# DIRECTIONS
Output exactly the span of lines beginning with the one that holds "Reviews (338, 2380)" and ending with the last line of the data below.

··· RECORDS PROVIDED ···

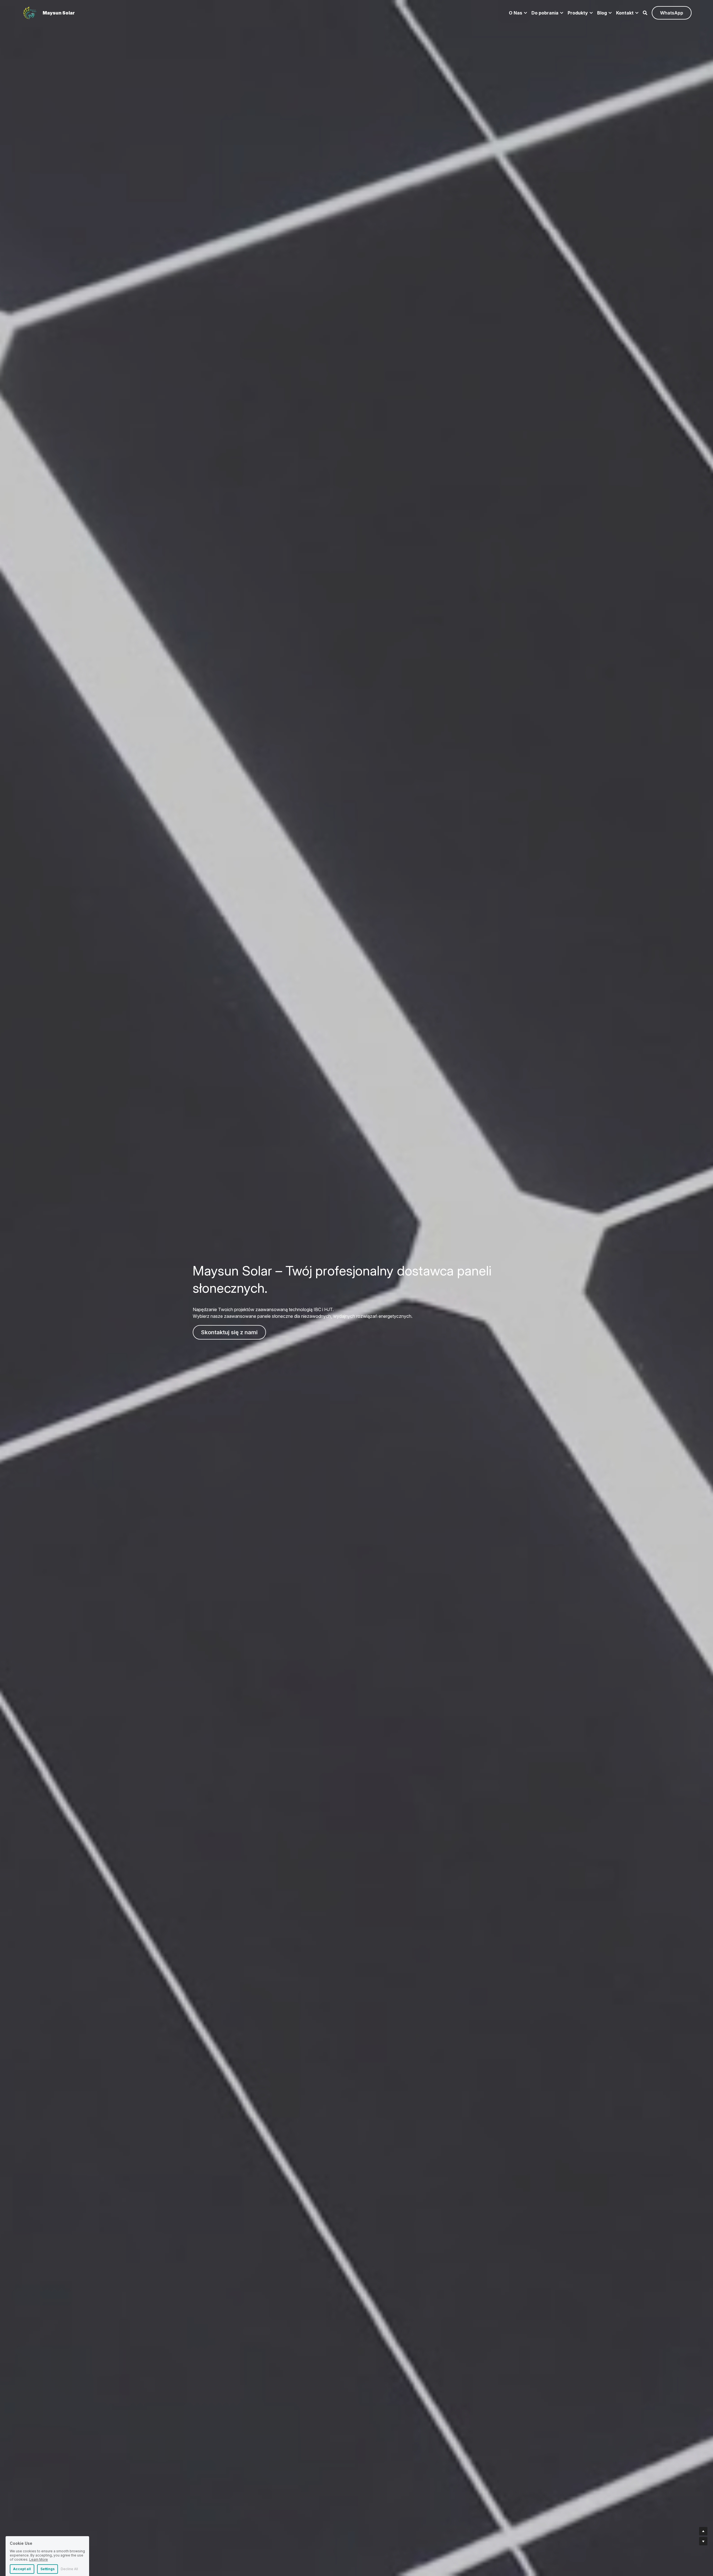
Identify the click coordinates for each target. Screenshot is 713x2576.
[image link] (29, 12)
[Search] (645, 13)
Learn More (38, 2538)
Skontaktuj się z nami (229, 1332)
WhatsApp (671, 13)
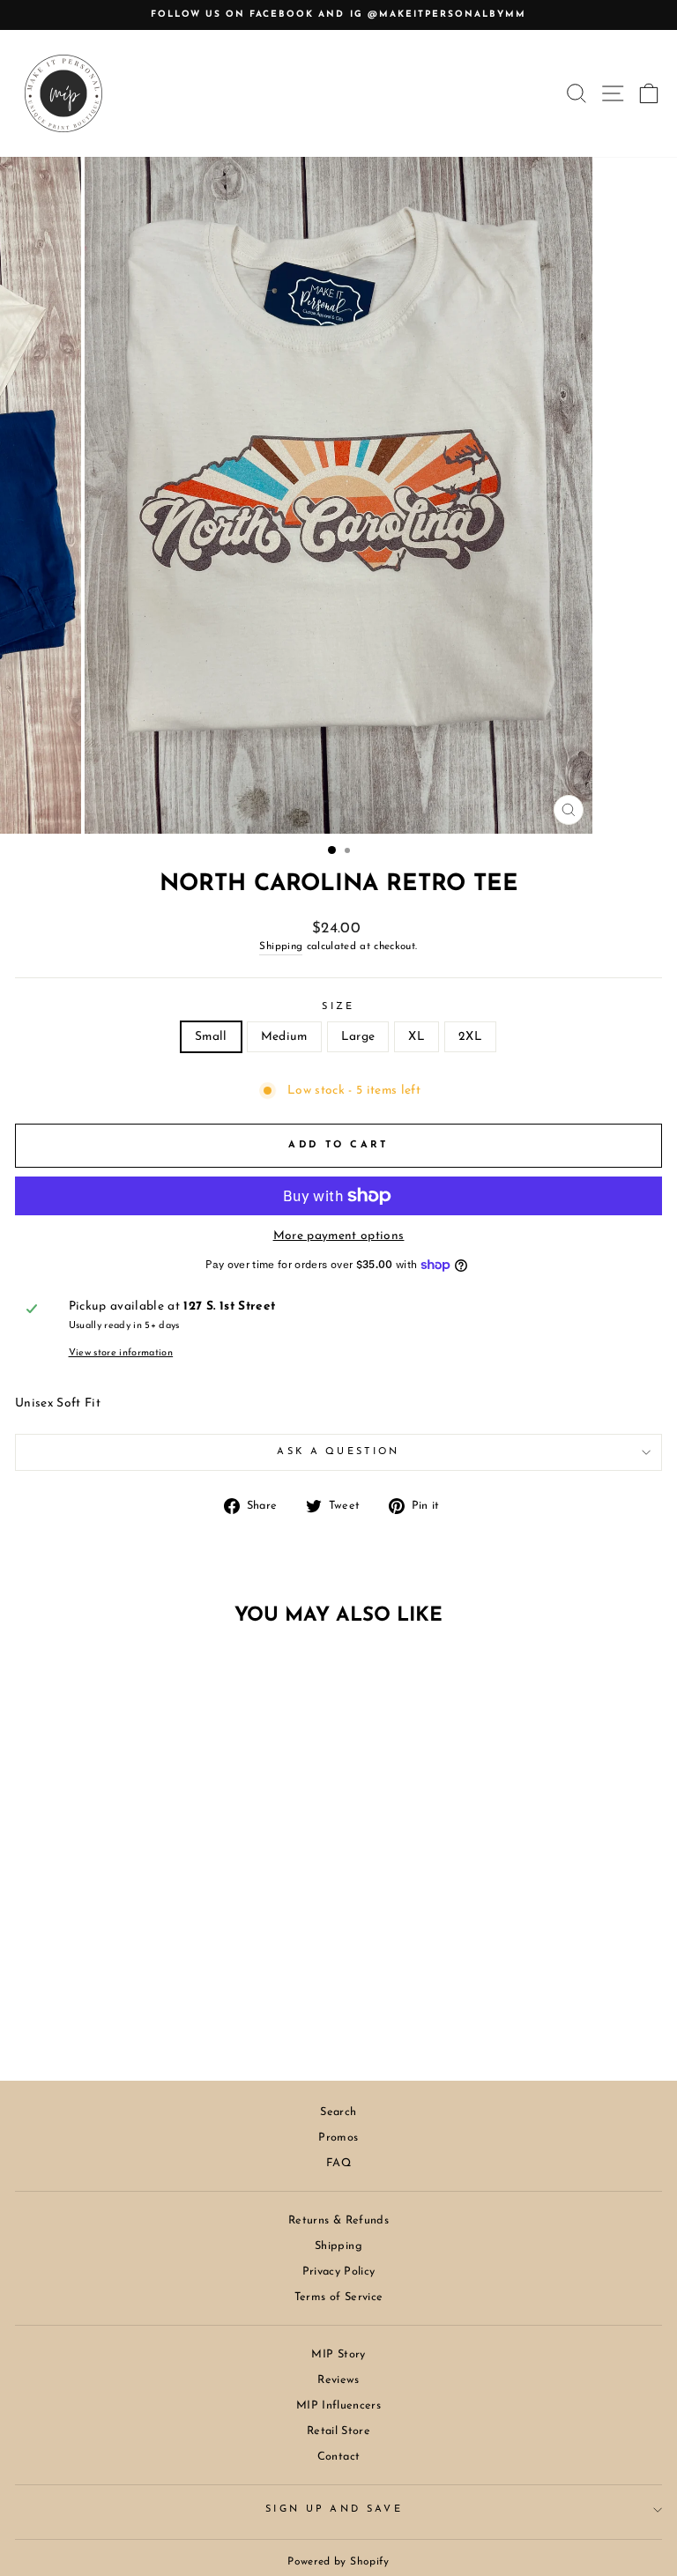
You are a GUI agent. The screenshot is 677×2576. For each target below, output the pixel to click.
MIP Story (338, 2354)
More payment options (339, 1236)
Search (338, 2112)
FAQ (338, 2163)
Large (358, 1037)
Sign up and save (334, 2509)
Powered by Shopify (338, 2562)
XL (416, 1037)
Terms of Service (338, 2297)
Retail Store (338, 2431)
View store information (121, 1353)
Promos (338, 2137)
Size (338, 1007)
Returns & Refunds (338, 2220)
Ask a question (338, 1452)
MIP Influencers (338, 2405)
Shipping (280, 946)
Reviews (338, 2380)
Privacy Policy (339, 2271)
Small (211, 1037)
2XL (470, 1037)
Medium (284, 1037)
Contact (338, 2456)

···

# RESULT FOR THIS TASK
Reviews (338, 2380)
Privacy Policy (339, 2271)
Small (211, 1037)
2XL (470, 1037)
Medium (284, 1037)
Contact (338, 2456)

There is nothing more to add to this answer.